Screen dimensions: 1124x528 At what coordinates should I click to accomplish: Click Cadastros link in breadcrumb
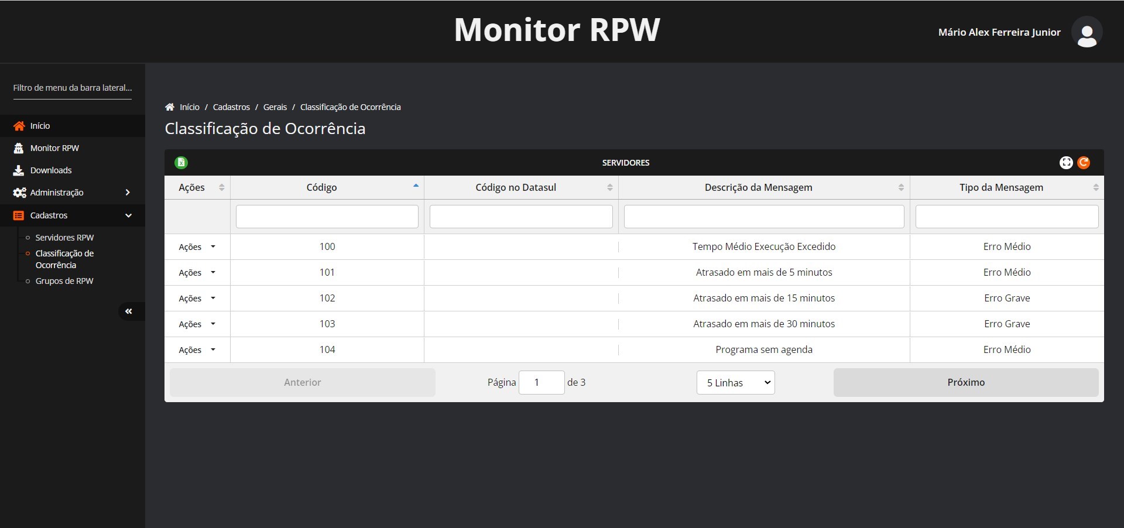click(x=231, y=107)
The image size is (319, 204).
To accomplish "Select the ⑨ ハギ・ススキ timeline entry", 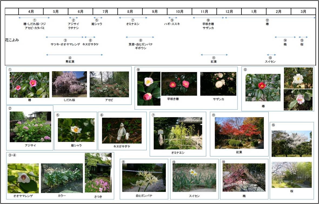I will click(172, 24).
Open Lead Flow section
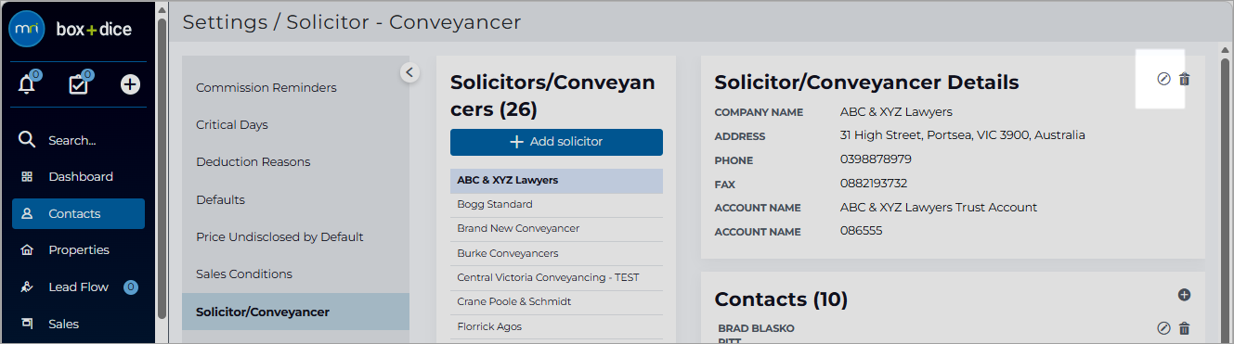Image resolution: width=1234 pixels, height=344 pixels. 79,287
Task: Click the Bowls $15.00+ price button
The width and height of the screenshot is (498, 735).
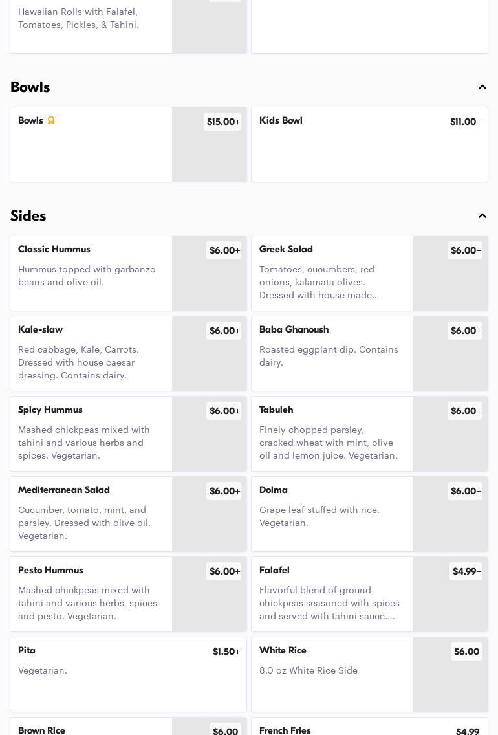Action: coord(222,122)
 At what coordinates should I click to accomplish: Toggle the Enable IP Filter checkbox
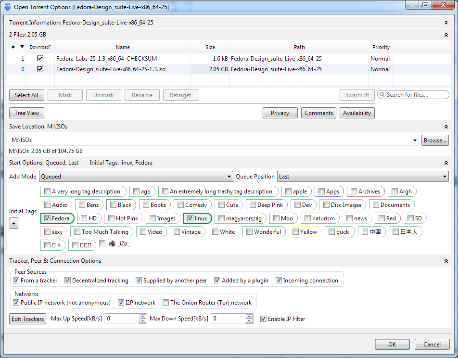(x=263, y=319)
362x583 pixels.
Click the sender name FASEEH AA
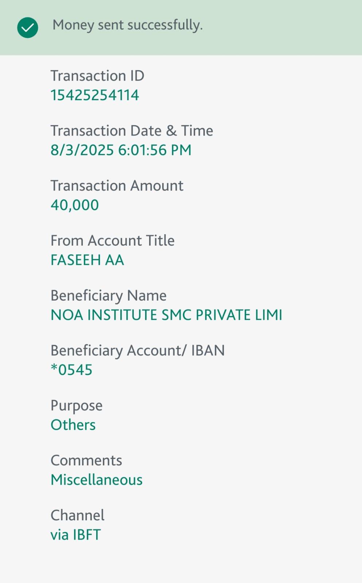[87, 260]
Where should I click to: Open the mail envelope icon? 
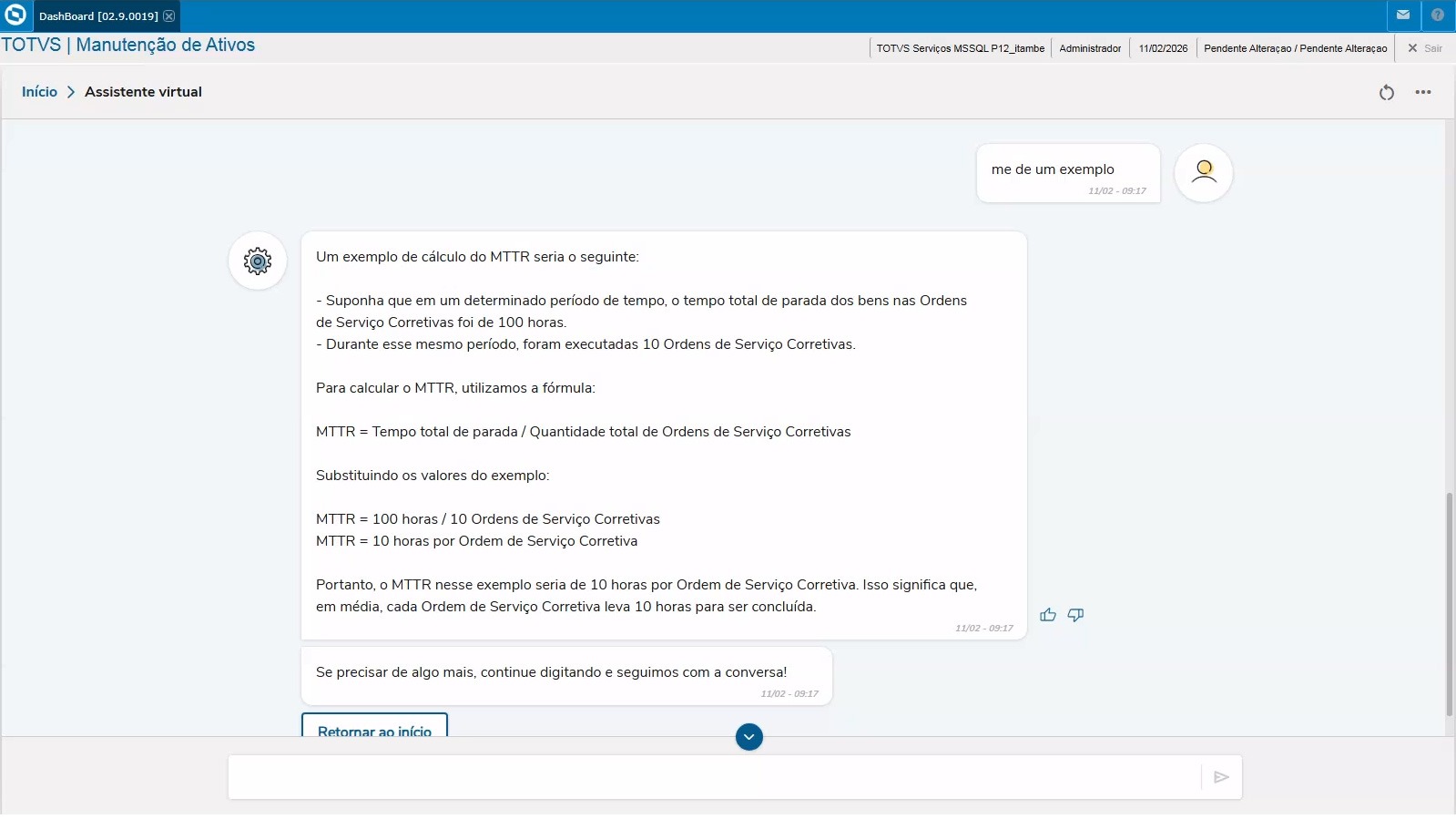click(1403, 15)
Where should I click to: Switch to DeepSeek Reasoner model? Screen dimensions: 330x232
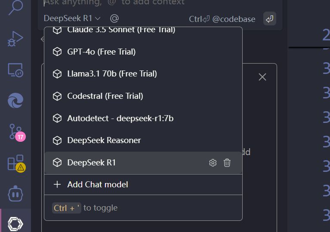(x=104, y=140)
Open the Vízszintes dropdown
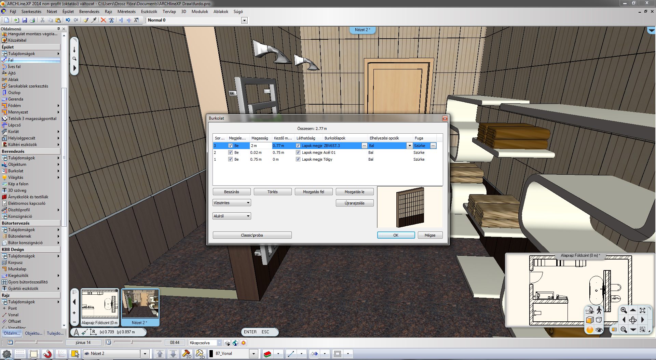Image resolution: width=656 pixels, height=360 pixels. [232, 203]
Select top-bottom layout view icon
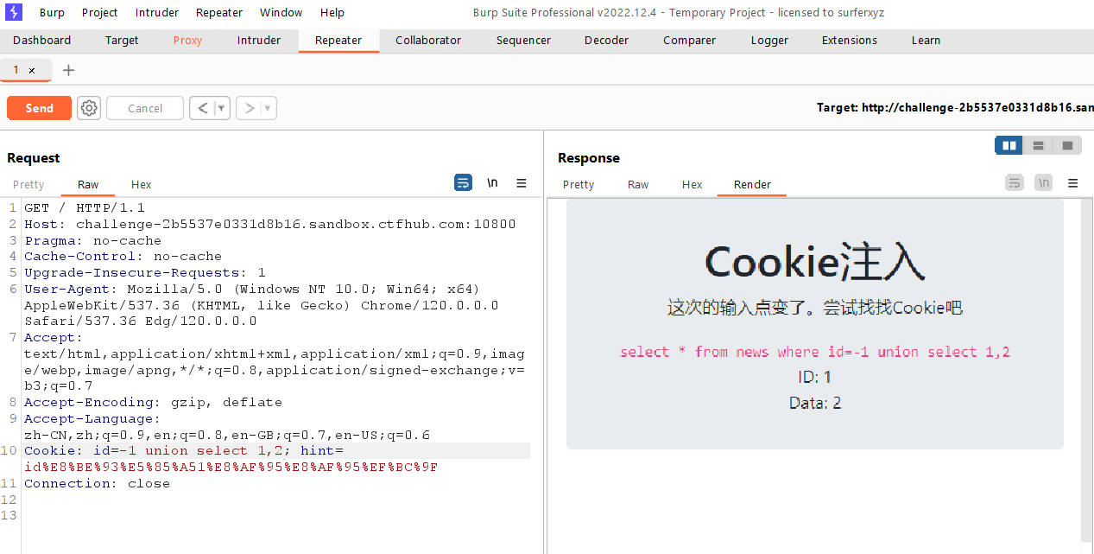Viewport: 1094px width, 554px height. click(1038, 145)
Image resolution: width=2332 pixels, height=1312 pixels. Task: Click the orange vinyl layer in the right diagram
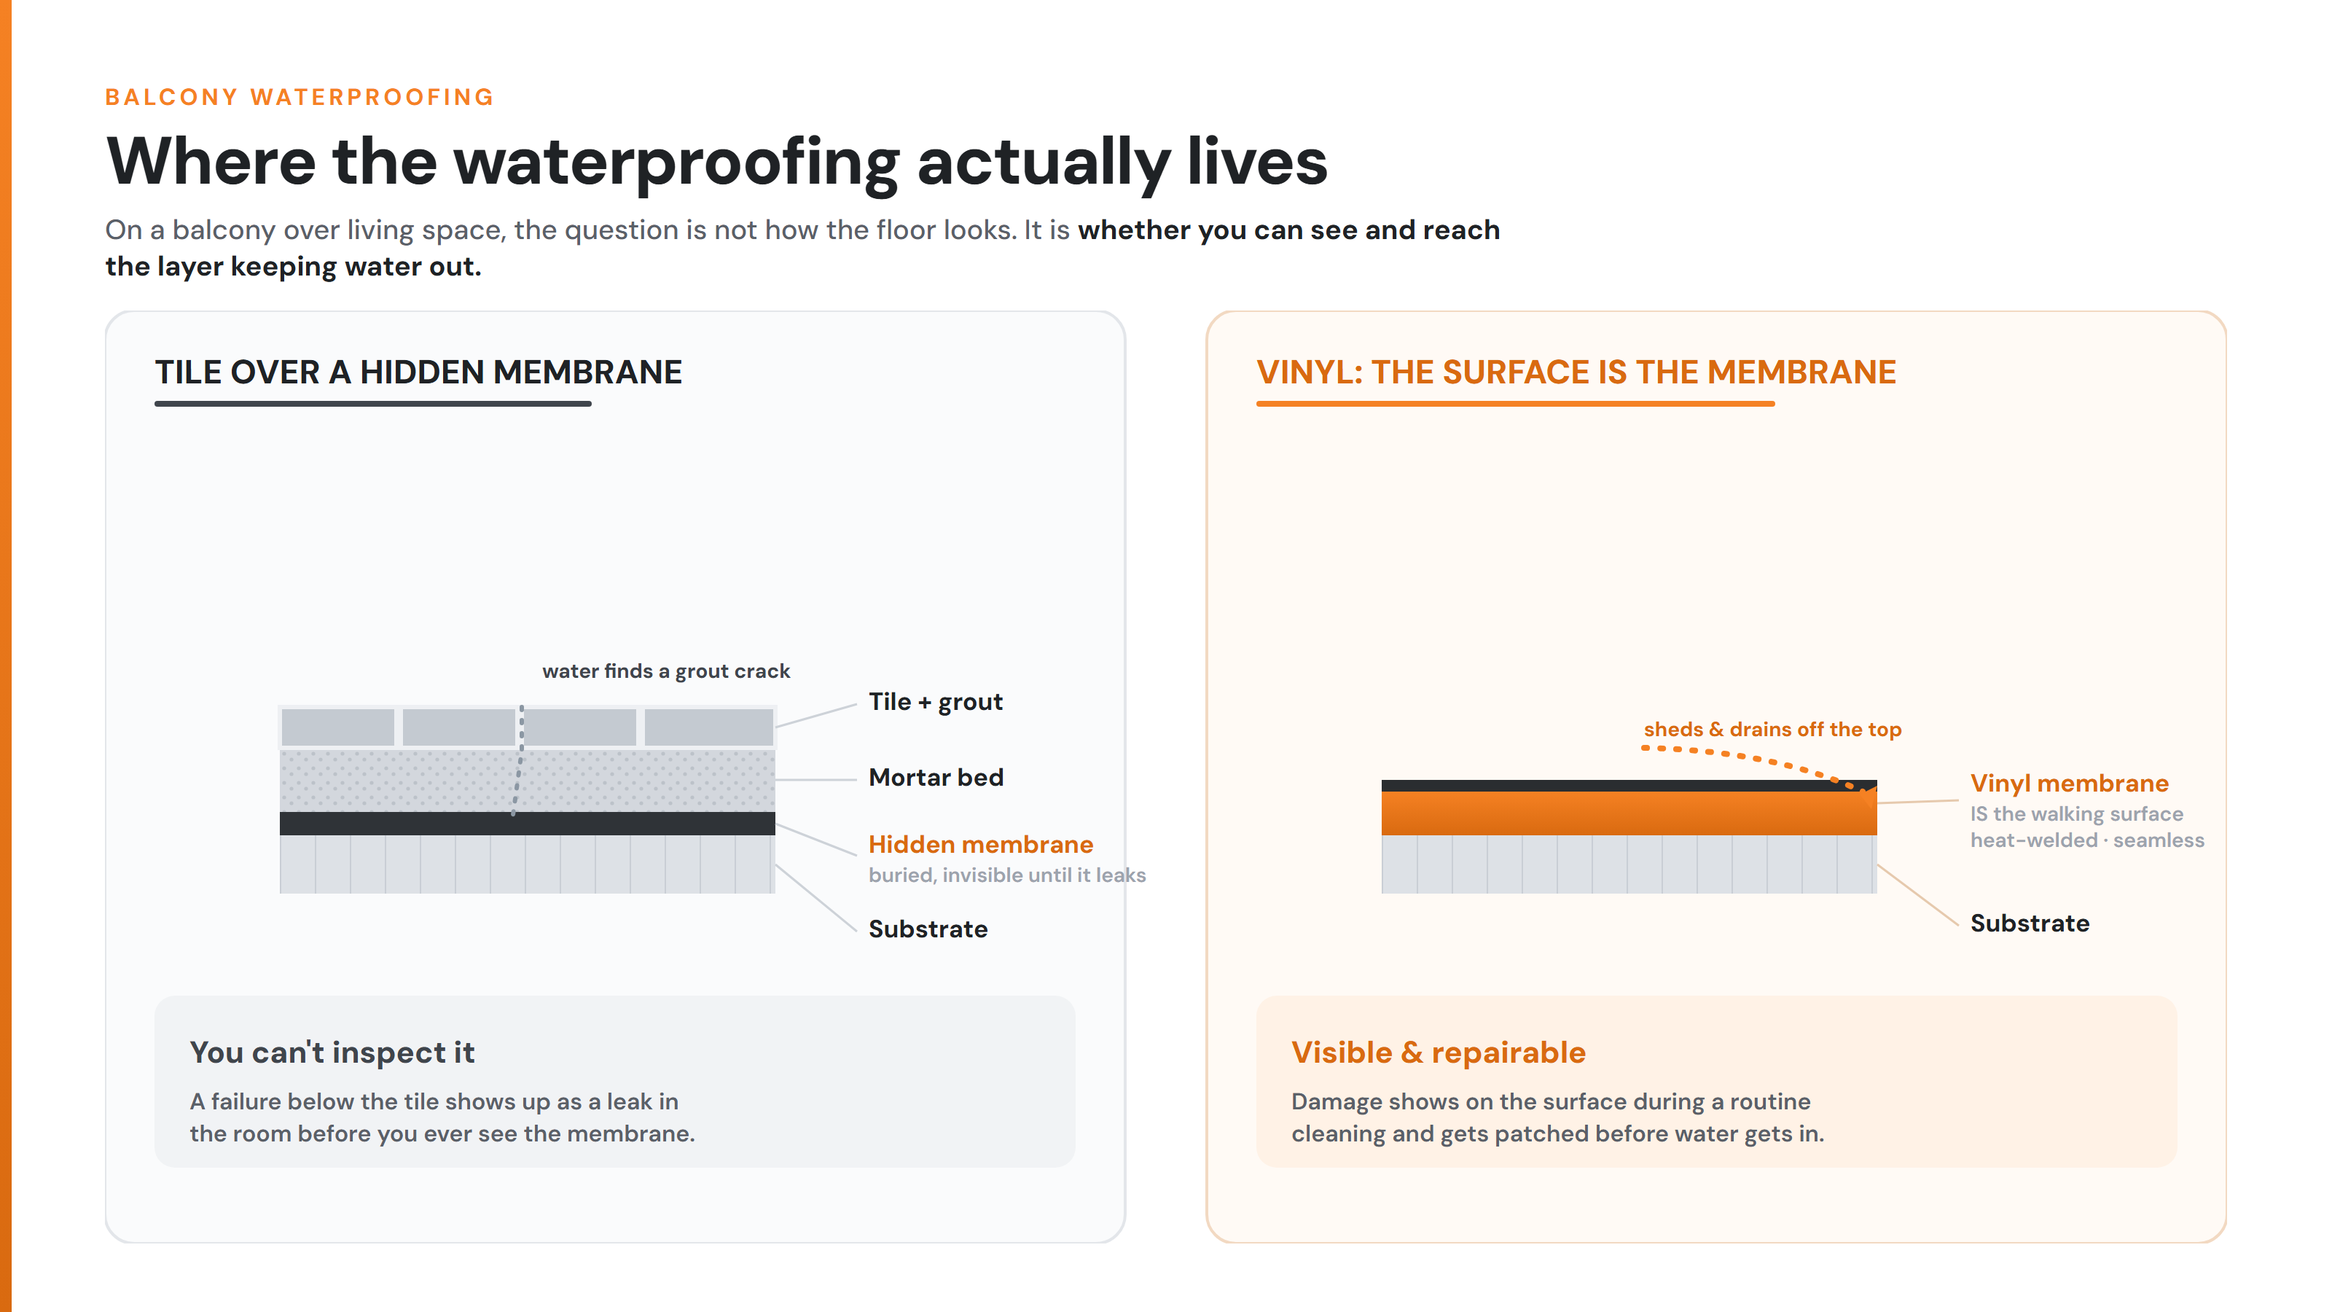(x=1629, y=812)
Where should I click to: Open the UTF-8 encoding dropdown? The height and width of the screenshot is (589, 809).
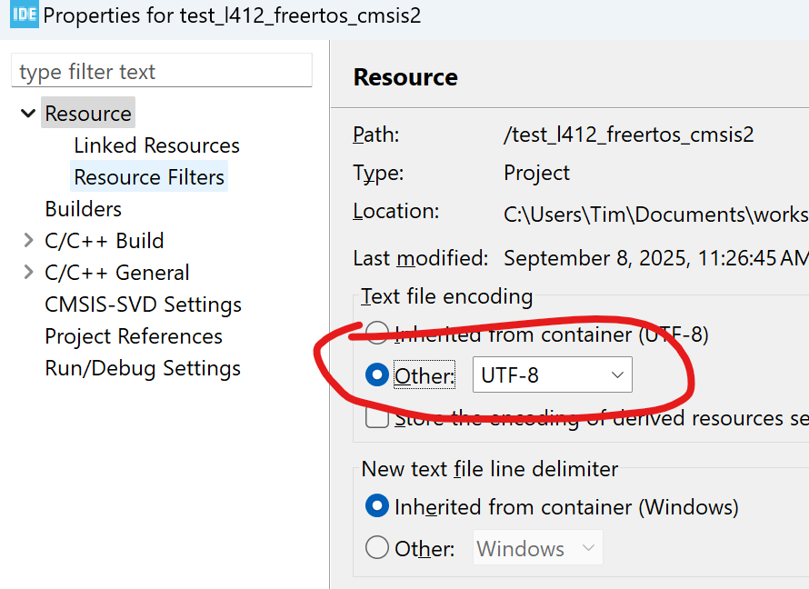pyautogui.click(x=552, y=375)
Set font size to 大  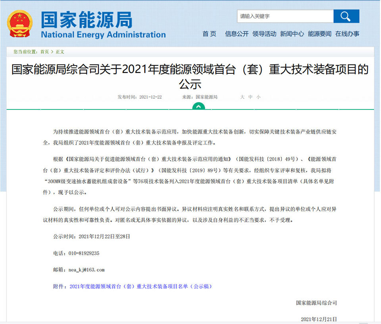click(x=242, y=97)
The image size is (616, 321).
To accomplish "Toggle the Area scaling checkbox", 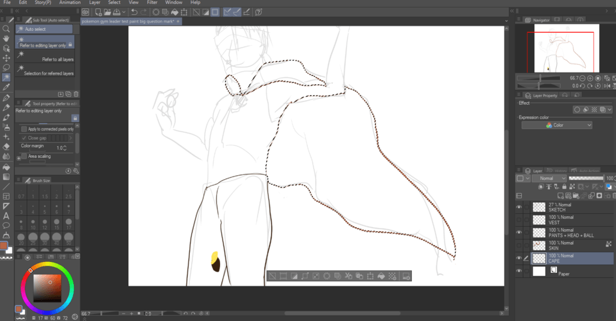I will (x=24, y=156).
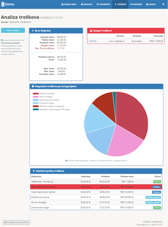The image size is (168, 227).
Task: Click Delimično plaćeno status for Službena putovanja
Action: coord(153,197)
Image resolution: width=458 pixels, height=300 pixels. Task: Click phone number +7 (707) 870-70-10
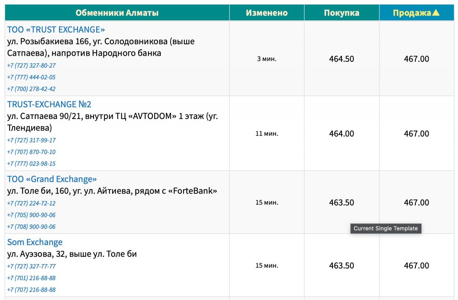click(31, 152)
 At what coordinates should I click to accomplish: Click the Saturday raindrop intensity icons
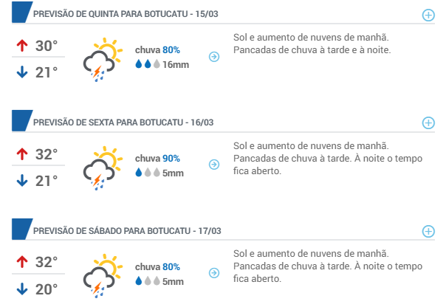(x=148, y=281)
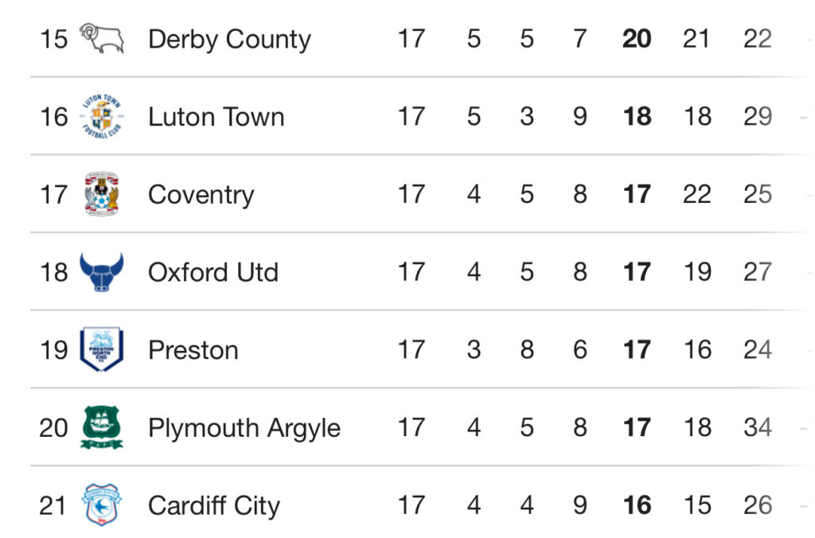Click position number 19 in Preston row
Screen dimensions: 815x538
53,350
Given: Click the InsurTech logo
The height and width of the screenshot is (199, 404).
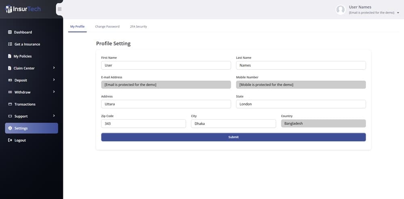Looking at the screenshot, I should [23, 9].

•••••

[Task prompt]
All that is required is the lines from the line containing "Image resolution: width=458" through the end of the records above, copied exactly, and none of the pictures.

[Exercise response]
Image resolution: width=458 pixels, height=300 pixels. Task: Click phone number +7 (707) 870-70-10
click(31, 152)
 At what coordinates should I click to accomplish: Click the Saturday raindrop intensity icons
(x=148, y=281)
Click position number 19 in Preston row
Screen dimensions: 815x538
53,350
Given: Click the InsurTech logo
The height and width of the screenshot is (199, 404).
Looking at the screenshot, I should [23, 9].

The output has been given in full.